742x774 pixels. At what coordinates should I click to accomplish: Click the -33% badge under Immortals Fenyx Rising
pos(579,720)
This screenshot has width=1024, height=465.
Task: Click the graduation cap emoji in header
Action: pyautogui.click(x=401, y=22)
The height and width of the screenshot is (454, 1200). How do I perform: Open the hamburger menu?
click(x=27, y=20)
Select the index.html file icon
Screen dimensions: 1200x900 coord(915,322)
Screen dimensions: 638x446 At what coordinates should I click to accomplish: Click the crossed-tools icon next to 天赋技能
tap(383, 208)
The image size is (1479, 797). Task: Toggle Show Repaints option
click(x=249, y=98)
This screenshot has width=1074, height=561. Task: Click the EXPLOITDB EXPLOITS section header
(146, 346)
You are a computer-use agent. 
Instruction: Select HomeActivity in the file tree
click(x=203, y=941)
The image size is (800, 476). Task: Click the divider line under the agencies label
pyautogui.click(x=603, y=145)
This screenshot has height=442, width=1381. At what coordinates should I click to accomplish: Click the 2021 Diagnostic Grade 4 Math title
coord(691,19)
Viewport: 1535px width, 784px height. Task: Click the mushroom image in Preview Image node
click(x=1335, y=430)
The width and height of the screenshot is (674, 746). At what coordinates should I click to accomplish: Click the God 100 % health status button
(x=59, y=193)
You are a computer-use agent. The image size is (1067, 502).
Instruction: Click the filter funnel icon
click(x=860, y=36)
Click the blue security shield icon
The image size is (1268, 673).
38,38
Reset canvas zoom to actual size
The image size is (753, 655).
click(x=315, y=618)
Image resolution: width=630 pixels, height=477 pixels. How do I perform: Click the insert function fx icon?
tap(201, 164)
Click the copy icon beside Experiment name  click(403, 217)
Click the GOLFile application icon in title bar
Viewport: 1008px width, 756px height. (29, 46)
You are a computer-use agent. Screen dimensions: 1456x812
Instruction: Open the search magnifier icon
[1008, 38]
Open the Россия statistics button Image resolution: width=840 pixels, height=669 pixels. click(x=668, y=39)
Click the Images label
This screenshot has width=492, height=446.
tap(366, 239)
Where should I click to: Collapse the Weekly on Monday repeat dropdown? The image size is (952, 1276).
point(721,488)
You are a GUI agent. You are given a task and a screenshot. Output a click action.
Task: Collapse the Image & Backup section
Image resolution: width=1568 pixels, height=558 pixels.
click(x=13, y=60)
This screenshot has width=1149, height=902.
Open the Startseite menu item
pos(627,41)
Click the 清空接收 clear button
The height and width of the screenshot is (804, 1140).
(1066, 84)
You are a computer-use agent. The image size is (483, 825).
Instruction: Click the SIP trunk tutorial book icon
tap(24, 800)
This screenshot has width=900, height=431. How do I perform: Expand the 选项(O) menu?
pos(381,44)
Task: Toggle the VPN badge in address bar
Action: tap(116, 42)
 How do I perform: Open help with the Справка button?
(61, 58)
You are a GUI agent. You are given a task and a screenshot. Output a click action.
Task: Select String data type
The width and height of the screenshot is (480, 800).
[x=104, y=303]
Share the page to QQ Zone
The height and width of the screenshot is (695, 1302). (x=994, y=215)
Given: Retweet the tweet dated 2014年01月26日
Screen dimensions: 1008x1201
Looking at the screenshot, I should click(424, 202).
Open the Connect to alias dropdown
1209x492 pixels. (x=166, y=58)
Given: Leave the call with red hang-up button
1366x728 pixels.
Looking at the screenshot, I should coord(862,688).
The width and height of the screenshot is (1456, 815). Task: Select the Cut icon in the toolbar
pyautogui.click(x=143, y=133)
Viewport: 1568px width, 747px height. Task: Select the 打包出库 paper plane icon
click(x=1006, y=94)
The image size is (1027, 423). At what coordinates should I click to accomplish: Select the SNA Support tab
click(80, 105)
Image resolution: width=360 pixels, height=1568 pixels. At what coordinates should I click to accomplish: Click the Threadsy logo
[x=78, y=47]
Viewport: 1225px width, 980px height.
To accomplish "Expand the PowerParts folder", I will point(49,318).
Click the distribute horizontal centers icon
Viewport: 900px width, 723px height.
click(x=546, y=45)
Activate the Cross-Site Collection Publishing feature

■ ■ ■ ■ ■

**Your assignment:** Copy out the whole listing above, leaving each line exactly as it stands.

**Solution to this task:**
742x774 pixels. At what coordinates should I click to accomplish: Click the -33% badge under Immortals Fenyx Rising
pos(579,720)
This screenshot has width=1024, height=465.
Task: Click the graduation cap emoji in header
Action: pyautogui.click(x=401, y=22)
The height and width of the screenshot is (454, 1200). How do I perform: Open the hamburger menu?
click(x=27, y=20)
Select the index.html file icon
Screen dimensions: 1200x900 coord(915,322)
Screen dimensions: 638x446 At what coordinates should I click to accomplish: Click the crossed-tools icon next to 天赋技能
tap(383, 208)
The image size is (1479, 797). Task: Toggle Show Repaints option
click(x=249, y=98)
This screenshot has width=1074, height=561. Task: Click the EXPLOITDB EXPLOITS section header
(146, 346)
You are a computer-use agent. 
Instruction: Select HomeActivity in the file tree
click(x=203, y=941)
The image size is (800, 476). Task: Click the divider line under the agencies label
pyautogui.click(x=603, y=145)
This screenshot has height=442, width=1381. At what coordinates should I click to accomplish: Click the 2021 Diagnostic Grade 4 Math title
coord(691,19)
Viewport: 1535px width, 784px height. Task: Click the mushroom image in Preview Image node
click(x=1335, y=430)
The width and height of the screenshot is (674, 746). At what coordinates should I click to accomplish: Click the God 100 % health status button
(x=59, y=193)
You are a computer-use agent. The image size is (1067, 502).
Instruction: Click the filter funnel icon
click(x=860, y=36)
Click the blue security shield icon
The image size is (1268, 673).
38,38
Reset canvas zoom to actual size
The image size is (753, 655).
click(x=315, y=618)
Image resolution: width=630 pixels, height=477 pixels. How do I perform: Click the insert function fx icon?
tap(201, 164)
Click the copy icon beside Experiment name  click(403, 217)
Click the GOLFile application icon in title bar
Viewport: 1008px width, 756px height. (29, 46)
You are a computer-use agent. Screen dimensions: 1456x812
Instruction: Open the search magnifier icon
[1008, 38]
Open the Россия statistics button Image resolution: width=840 pixels, height=669 pixels. click(x=668, y=39)
Click the Images label
This screenshot has width=492, height=446.
tap(366, 239)
Where should I click to: Collapse the Weekly on Monday repeat dropdown? The image size is (952, 1276).
point(721,488)
You are a GUI agent. You are given a task and a screenshot. Output a click action.
Task: Collapse the Image & Backup section
Image resolution: width=1568 pixels, height=558 pixels.
click(x=13, y=60)
This screenshot has width=1149, height=902.
Open the Startseite menu item
pos(627,41)
Click the 清空接收 clear button
The height and width of the screenshot is (804, 1140).
(1066, 84)
You are a computer-use agent. The image size is (483, 825).
Instruction: Click the SIP trunk tutorial book icon
tap(24, 800)
This screenshot has width=900, height=431. How do I perform: Expand the 选项(O) menu?
pos(381,44)
Task: Toggle the VPN badge in address bar
Action: tap(116, 42)
 How do I perform: Open help with the Справка button?
(61, 58)
You are a GUI agent. You are given a task and a screenshot. Output a click action.
Task: Select String data type
The width and height of the screenshot is (480, 800).
[x=104, y=303]
Share the page to QQ Zone
The height and width of the screenshot is (695, 1302). (x=994, y=215)
Given: Retweet the tweet dated 2014年01月26日
Screen dimensions: 1008x1201
Looking at the screenshot, I should click(424, 202).
Open the Connect to alias dropdown
1209x492 pixels. (x=166, y=58)
Given: Leave the call with red hang-up button
1366x728 pixels.
Looking at the screenshot, I should coord(862,688).
The width and height of the screenshot is (1456, 815). Task: Select the Cut icon in the toolbar
pyautogui.click(x=143, y=133)
Viewport: 1568px width, 747px height. Task: Select the 打包出库 paper plane icon
click(x=1006, y=94)
The image size is (1027, 423). At what coordinates should I click to accomplish: Select the SNA Support tab
click(80, 105)
Image resolution: width=360 pixels, height=1568 pixels. At what coordinates should I click to accomplish: Click the Threadsy logo
[x=78, y=47]
Viewport: 1225px width, 980px height.
To accomplish "Expand the PowerParts folder", I will point(49,318).
Click the distribute horizontal centers icon
Viewport: 900px width, 723px height.
click(x=546, y=45)
Activate the Cross-Site Collection Publishing feature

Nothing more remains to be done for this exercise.